How does this service use Linked Open Data?

The soil moisture database will be made available by the end of the project as linked open data.

We have worked closely with the University of Athens to develop an ontology for the in-situ soil moisture data. This ontology can be linked to an Observations and Measurements ontology based on the Observations and Measurements OGC Standard.

How Open Data has improved this service

By providing a framework by which we can maximise the opportunity for re-use of the in-situ data for a wide range of purposes.

How the Shared Platform has improved this service

By providing easy and supported access to Sextant in a high-performance environment.

How LOD and/or visualisation tools have improved this service

During the development of our service, we have been able to prototype SPARQL queries on Strabon to link in-situ soil moisture data with gridded soil moisture, land cover and river catchments datasets. We have used the linked data visualisation tool Sextant to join, display and overlay spatio-temporal linked datasets on a map in a prototype portal.

Our biggest challenges so far...

To use gridded raster data - such as modelled soil moisture data, and our land cover product - as linked data with the tools we currently use, we have to first convert the datasets to a vector format. This is very inefficient, particularly for high-resolution datasets. Other partners in MELODIES are working on a technical solution for using raster data as linked data, which our service may be able to use.
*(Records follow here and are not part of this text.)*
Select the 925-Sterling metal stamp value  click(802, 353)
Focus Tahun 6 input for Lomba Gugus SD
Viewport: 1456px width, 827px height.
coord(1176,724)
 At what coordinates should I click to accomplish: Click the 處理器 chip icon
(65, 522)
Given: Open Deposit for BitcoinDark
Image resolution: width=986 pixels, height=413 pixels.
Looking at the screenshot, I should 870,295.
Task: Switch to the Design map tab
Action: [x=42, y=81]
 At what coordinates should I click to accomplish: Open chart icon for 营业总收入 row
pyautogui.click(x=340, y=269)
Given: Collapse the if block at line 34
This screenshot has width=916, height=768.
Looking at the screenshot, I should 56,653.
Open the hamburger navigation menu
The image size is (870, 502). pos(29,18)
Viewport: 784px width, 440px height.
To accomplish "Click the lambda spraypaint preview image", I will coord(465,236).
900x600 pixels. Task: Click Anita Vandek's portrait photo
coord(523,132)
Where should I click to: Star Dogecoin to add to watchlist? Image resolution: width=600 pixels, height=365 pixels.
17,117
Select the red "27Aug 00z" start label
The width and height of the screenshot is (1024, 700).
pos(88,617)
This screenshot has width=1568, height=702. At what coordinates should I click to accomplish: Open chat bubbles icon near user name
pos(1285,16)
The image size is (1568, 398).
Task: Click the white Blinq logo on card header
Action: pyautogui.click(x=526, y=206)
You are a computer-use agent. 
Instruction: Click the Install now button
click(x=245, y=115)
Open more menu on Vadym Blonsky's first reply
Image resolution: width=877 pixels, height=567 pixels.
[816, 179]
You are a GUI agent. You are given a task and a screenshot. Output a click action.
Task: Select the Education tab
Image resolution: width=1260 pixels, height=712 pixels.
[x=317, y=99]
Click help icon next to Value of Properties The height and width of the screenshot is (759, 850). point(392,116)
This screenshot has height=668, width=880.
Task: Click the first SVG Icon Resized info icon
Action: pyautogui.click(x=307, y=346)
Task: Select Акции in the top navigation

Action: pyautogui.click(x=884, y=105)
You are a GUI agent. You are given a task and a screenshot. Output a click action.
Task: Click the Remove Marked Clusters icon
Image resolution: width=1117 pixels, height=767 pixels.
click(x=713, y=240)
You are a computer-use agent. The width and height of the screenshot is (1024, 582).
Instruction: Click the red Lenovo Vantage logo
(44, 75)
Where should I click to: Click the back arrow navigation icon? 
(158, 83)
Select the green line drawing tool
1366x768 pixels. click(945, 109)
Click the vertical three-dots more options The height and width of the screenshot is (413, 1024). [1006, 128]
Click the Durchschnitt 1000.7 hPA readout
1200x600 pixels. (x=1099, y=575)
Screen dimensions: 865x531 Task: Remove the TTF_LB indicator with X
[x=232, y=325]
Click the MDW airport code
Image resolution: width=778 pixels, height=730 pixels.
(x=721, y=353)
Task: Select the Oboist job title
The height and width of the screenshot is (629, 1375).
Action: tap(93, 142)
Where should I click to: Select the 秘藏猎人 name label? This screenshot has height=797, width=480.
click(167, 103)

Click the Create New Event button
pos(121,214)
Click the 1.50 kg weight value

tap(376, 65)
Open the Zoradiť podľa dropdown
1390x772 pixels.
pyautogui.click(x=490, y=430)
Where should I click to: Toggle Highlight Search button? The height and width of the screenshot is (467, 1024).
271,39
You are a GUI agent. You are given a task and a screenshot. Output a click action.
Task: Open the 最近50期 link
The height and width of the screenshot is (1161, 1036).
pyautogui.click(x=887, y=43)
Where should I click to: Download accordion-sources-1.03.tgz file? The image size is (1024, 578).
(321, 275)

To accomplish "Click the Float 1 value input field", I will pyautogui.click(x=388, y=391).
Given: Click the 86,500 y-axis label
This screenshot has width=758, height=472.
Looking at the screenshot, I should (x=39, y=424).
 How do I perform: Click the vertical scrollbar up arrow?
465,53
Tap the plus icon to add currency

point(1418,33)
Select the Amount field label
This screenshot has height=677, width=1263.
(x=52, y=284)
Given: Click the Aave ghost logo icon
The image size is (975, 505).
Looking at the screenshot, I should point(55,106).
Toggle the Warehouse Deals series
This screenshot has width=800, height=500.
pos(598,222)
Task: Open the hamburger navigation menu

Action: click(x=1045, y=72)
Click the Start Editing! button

Making SPARQL queries on real-time applications can be slow, particularly when performing complex spatial joins. We have two possible solutions on the table to improve performance:

  1. The Silk linked data discovery framework tool. This allows the pre-computing of spatial or temporal relationships to speed-up SPARQL queries
  2. The Ontop Spatial tool. This enables virtual geospatial RDF to be created on top of a relational database without having to convert the data to RDF first.